La Saint-Valentin approchant, les anneaux à pénis ou vibromasseurs connectés partent comme des petits pains : Adèle peut confirmer. "Ça fonctionne très bien... Ils se contrôlent au moyen d'une application téléphonique, avec votre partenaire à distance. Paris-Marseille : y a pas de souci." Chambre-salon non plus, bien sûr. "Avec le confinement, plein de couples se sont retrouvés super loins. Donc ça plaît bien." 

Les double godes-ceintures fonctionnent bien aussi, pour donner du plaisir tout en recevant en même temps, et un certain "beignet" s'avère être "multi-tâches". Il y a aussi des coffrets mystères personnalisés (tout le long de l'année). Huiles de massage ("pour mettre dans l'ambiance", conseille Caroline) et jeux de société peuvent aussi apporter un peu de piment, du classique Action ou vérité au Jeu des foufounes, un jeu de mémoire qui permet de rappeler que contrairement aux habitudes montrées par le porno, il n'y a pas qu'un type de vulve.
 

Le téléphone de votre moitié peut maintenant vous envoyer au septième ciel.

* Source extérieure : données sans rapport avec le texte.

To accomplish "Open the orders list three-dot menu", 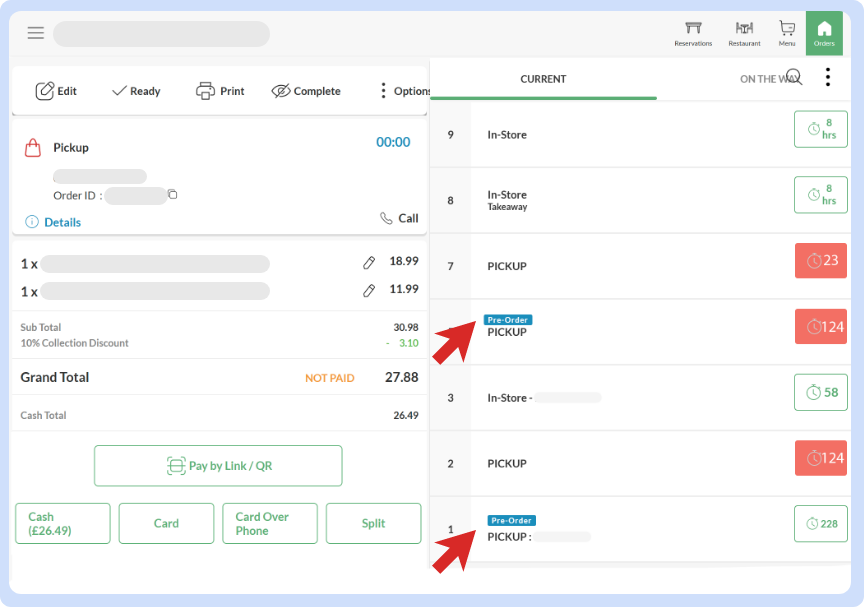I will click(827, 78).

En bref, la boutique et ses vendeuses sont idéales pour une première expérience, une idée cadeau (pour l'autre ou pour soi), ou des conseils. Caroline le confirme. "Tant qu'on peut, on donne des conseils. Mais on connaît bien sûr nos limites : on ne se pose ni en juge, ni en médecin. Du vaginisme [forte contraction vaginale empêchant toute introduction externe; ndlr], des choses comme ça, on connaît et on sait quoi dire."

Le premier bilan des six mois d'ouverture est "bancal à cause du coronavirus". On s'attendait en partie à des couples en vacances, des touristes ("un Toulousain sait qu'il ne croisera pas son voisin ici")... qui viennent finalement de pas plus loin que la Moselle, merci le covid. Mais Caroline voit de bons résultats. "On est dans une avenue passante, le magasin est joli et accueillant. On a de très bons retours, les gens sont contents et nous le disent."
 


Les avis Google sont effectivement dithyrambiques. Comme moi, les gens qui les ont écrits n'ont jamais ressenti aucun malaise, même si c'était leur première fois ici. Il y a beaucoup de bouche-à-oreille. J'ai sollicité Sarah, une Strasbourgeoise lambda qui a testé il y a peu la boutique avec des amies pour la première fois, par curiosité. Voici son retour.

"J'étais un peu mal à l'aise car je n'en avais visité qu'une fois. Mais nous avons été très bien accueillies par les vendeuses qui nous ont donné beaucoup de conseils et répondaient à toutes les questions. On sentait qu'il n'y avait aucun jugement, qu'on pouvait parler sans problème. On trouve de tout dans le magasin, pour tout le monde : c'est très inclusif. Grâce à cette ambiance, je me suis sentie bien plus à l'aise que ce que j'aurais imaginé."
 


De 3 à 180 euros, le bonheur est pour toutes les bourses... si l'on ose dire. Si vous n'osez pas rentrer, sachez que d'ici peu, Les (Dé)boutonné.e.s serviront de relais alimentaire à Autour du local, un producteur artisanal de Zellwiller. Vous pourrez donc aller y retirer moult salades et oeufs. Et en profiter pour jeter un oeil dans les rayons et poser des questions le temps que votre paquet soit récupéré en arrière-boutique. La bonne excuse. Sinon, utilisez celle suggérée par Caroline : prétendez-vous que vous venez pour offrir un cadeau à quelqu'un... même si le quelqu'un, c'est vous.